— STATED PROBLEM 1 —
Rewrite the rows from the line containing "Click the Hanshin Tigers team logo" through the end of the rows, inclusive, as a numbered list. Omit blank lines and leave the pictures out.
— Begin DOCUMENT —
Bonjour, désolé je ne parle pas français. Parles-tu anglais?
“Non”
Non? Ah… J’ai perdu quelque chose dans votre boutique hier, un petit sac gris, vous l’avez vu? Très sentimental à l’intérieur.
“Oui, Oui”, replies the woman seemingly quite enthusiastically
Oui?! I say, very excited
“appeler à neuf, appeler à neuf”
It took me a while to figure out she was telling me to call back at 9am, but eventually I understood that another colleague who spoke a little English would be arriving then.
While I waited I packed away my camp and set off back the way I had come. Backtracking 30km was not a welcome prospect, but that annoyance was completely eclipsed by my relief at the bag having been found and I was walking as fast as ever.
At 9am I rang the cafe again and got through to the colleague with a little English. “No, sorry sir, nothing has been found.”
My excitement had been mistaken, she had simply been acknowledging what I was saying and nothing had been found or handed in. I thanked her colleague for the clarification and went and sat in a field for a while. I was so sure that was where it must have been, and my head just ran in that same loop for a half hour before I got the map out and mentally retraced all 49,659 steps of the previous day. Where else could I have lost it? I thought about all the verges or trees I’d sat on or under throughout the day, but scouring all those would take days and seemed less than hopeless.
Like the drunk looking for his keys under the street lamp I decided I’d go back to the shop where I’d bought bread in the afternoon. I didn’t really think it could be there, I was sure I hadn’t opened the main compartment of my bag there, but I wasn’t ready to give up yet. It took a while to get back there, my heart wasn’t in it any more, and I wasn’t at all surprised when I got to the shop and was told nothing had been found. I bought some more food and ate some feelings for a while, not in any mood to walk backwards or forwards.
An hour passed, then another. At some point I picked up my phone and saw a text message that’d arrived 15 minutes ago. I read it three times before I understood it. They’d found it, at the cafe! I rang them and said I’d be there as soon as I could but that it might take a while because I was still 20 kilometres away. I thought about leaving my pack in some bushes and running back, but in the end I opted to try my luck with my thumb and a smile. It took a while, once I’d made it to a road there were few cars to be seen, but eventually a couple on either side of 80 pulled over. They were happy to take me to the next town, Guînes, about 10km away, and off we went. 10km doesn’t take long in a car, along the way they pointed out their house and, realising then that they had driven out of their way I tried to insist that they drop me where we were and I would try for another hitch, but they weren’t having it.
— End DOCUMENT —
— Begin DATASET CONTENT —
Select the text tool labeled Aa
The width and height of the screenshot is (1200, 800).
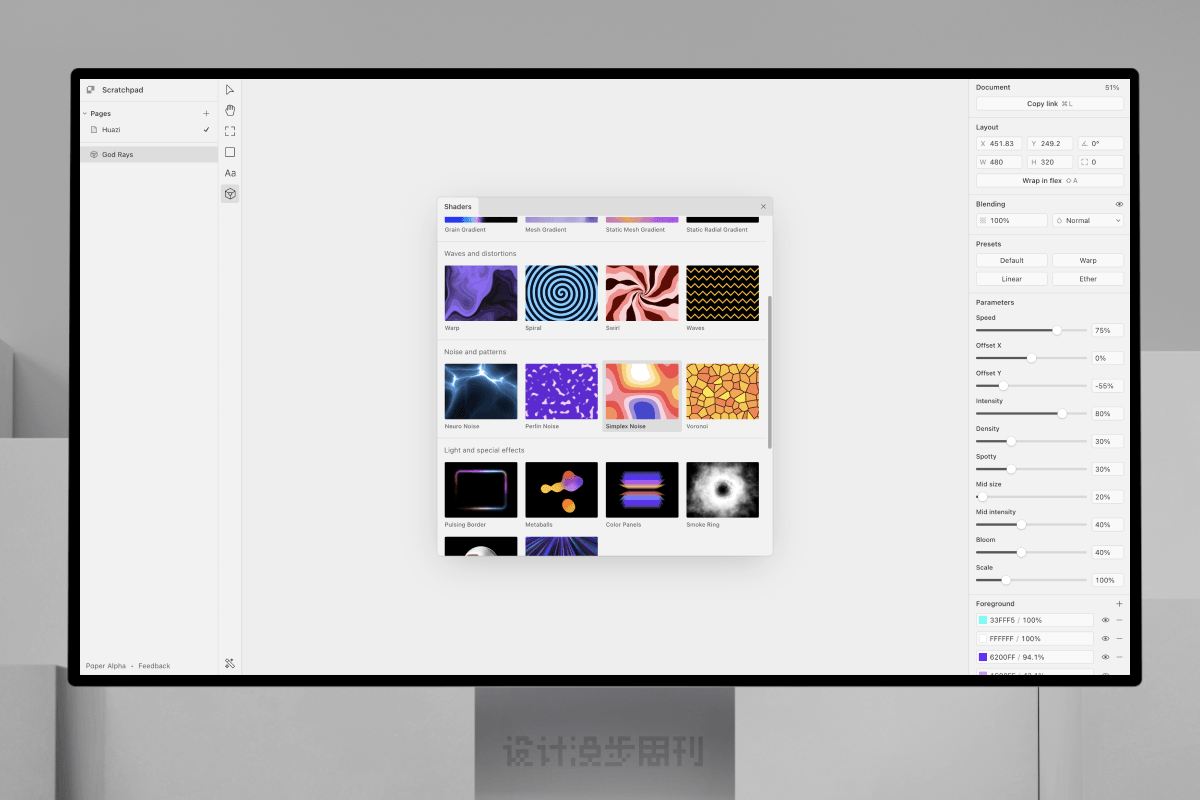(230, 173)
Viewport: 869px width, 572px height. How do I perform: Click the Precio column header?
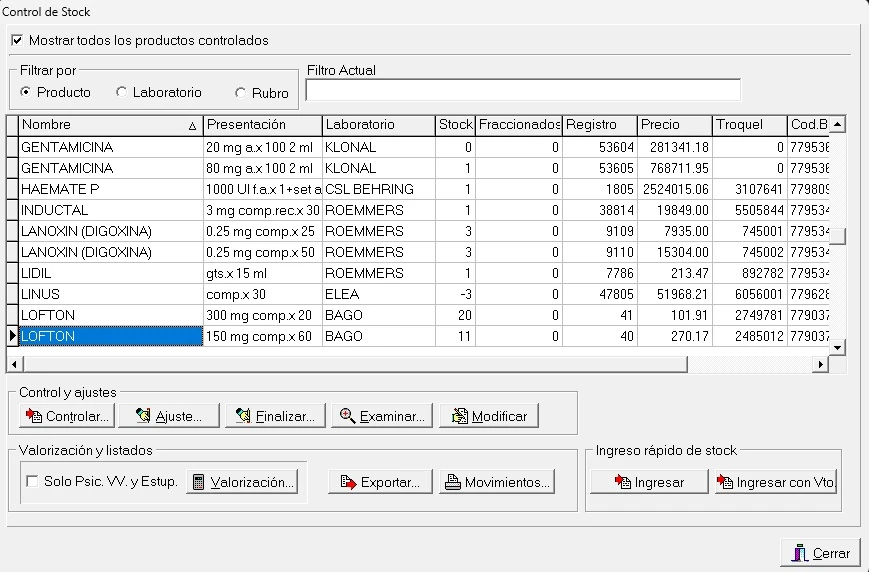pos(673,125)
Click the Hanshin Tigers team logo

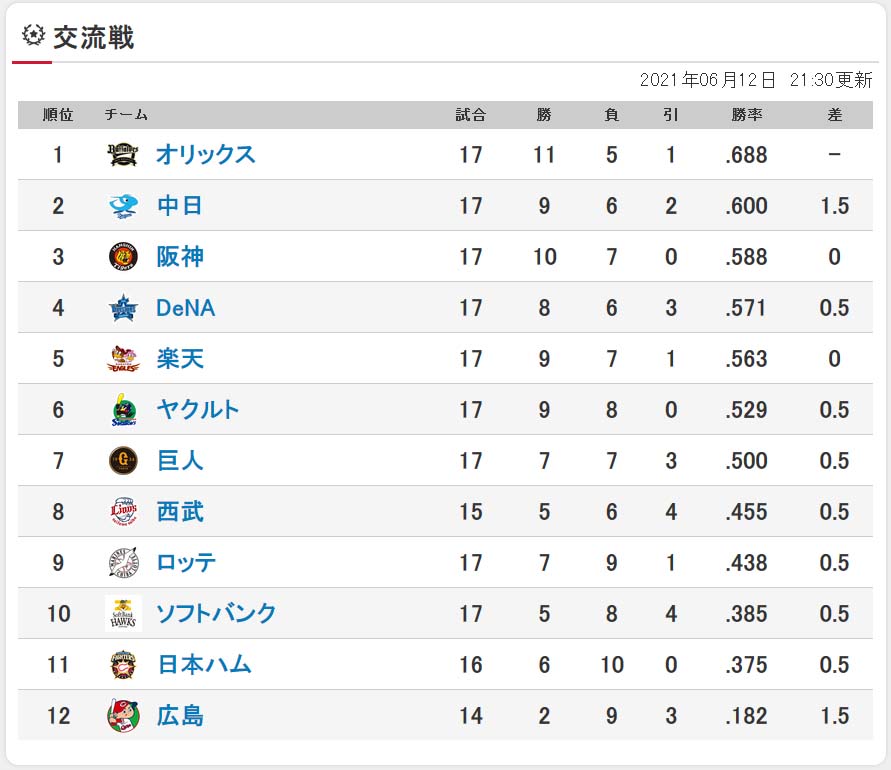pos(123,257)
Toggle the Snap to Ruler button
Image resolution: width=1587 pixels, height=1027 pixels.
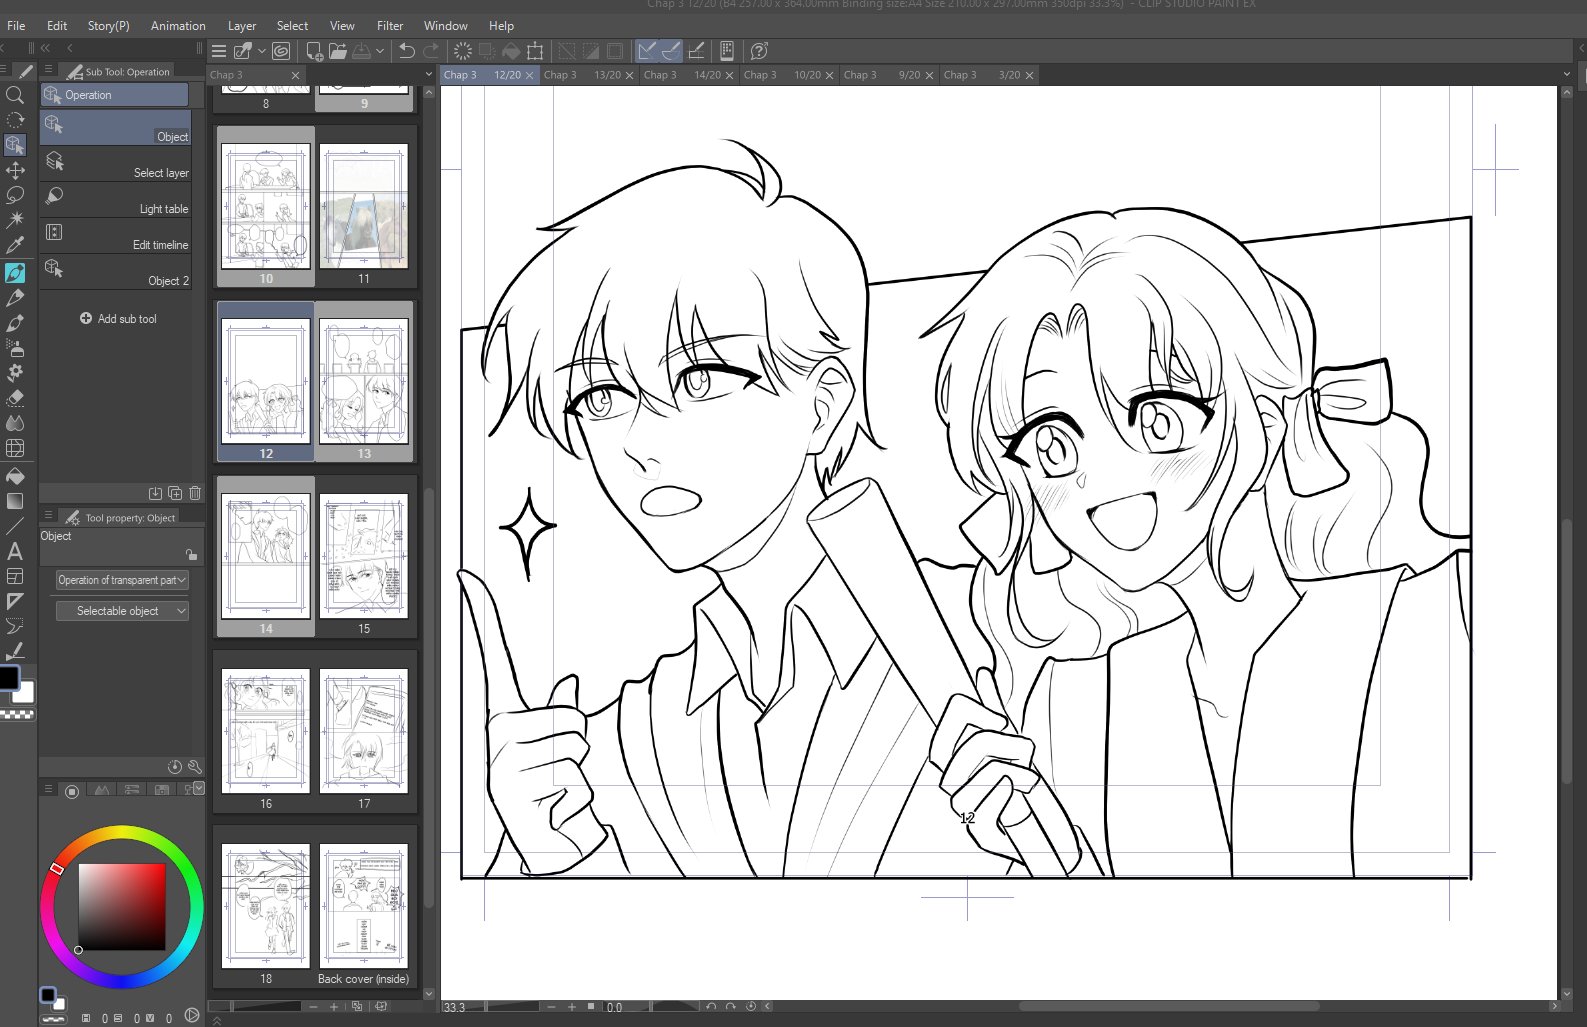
— End DATASET CONTENT —
— STATED PROBLEM 2 —
Reproduce the account above in full, word for word.

— WORKED ANSWER 1 —
1. Click the Hanshin Tigers team logo
2. pos(123,257)
3. Toggle the Snap to Ruler button
4. Image resolution: width=1587 pixels, height=1027 pixels.

— WORKED ANSWER 2 —
Bonjour, désolé je ne parle pas français. Parles-tu anglais?
“Non”
Non? Ah… J’ai perdu quelque chose dans votre boutique hier, un petit sac gris, vous l’avez vu? Très sentimental à l’intérieur.
“Oui, Oui”, replies the woman seemingly quite enthusiastically
Oui?! I say, very excited
“appeler à neuf, appeler à neuf”
It took me a while to figure out she was telling me to call back at 9am, but eventually I understood that another colleague who spoke a little English would be arriving then.
While I waited I packed away my camp and set off back the way I had come. Backtracking 30km was not a welcome prospect, but that annoyance was completely eclipsed by my relief at the bag having been found and I was walking as fast as ever.
At 9am I rang the cafe again and got through to the colleague with a little English. “No, sorry sir, nothing has been found.”
My excitement had been mistaken, she had simply been acknowledging what I was saying and nothing had been found or handed in. I thanked her colleague for the clarification and went and sat in a field for a while. I was so sure that was where it must have been, and my head just ran in that same loop for a half hour before I got the map out and mentally retraced all 49,659 steps of the previous day. Where else could I have lost it? I thought about all the verges or trees I’d sat on or under throughout the day, but scouring all those would take days and seemed less than hopeless.
Like the drunk looking for his keys under the street lamp I decided I’d go back to the shop where I’d bought bread in the afternoon. I didn’t really think it could be there, I was sure I hadn’t opened the main compartment of my bag there, but I wasn’t ready to give up yet. It took a while to get back there, my heart wasn’t in it any more, and I wasn’t at all surprised when I got to the shop and was told nothing had been found. I bought some more food and ate some feelings for a while, not in any mood to walk backwards or forwards.
An hour passed, then another. At some point I picked up my phone and saw a text message that’d arrived 15 minutes ago. I read it three times before I understood it. They’d found it, at the cafe! I rang them and said I’d be there as soon as I could but that it might take a while because I was still 20 kilometres away. I thought about leaving my pack in some bushes and running back, but in the end I opted to try my luck with my thumb and a smile. It took a while, once I’d made it to a road there were few cars to be seen, but eventually a couple on either side of 80 pulled over. They were happy to take me to the next town, Guînes, about 10km away, and off we went. 10km doesn’t take long in a car, along the way they pointed out their house and, realising then that they had driven out of their way I tried to insist that they drop me where we were and I would try for another hitch, but they weren’t having it.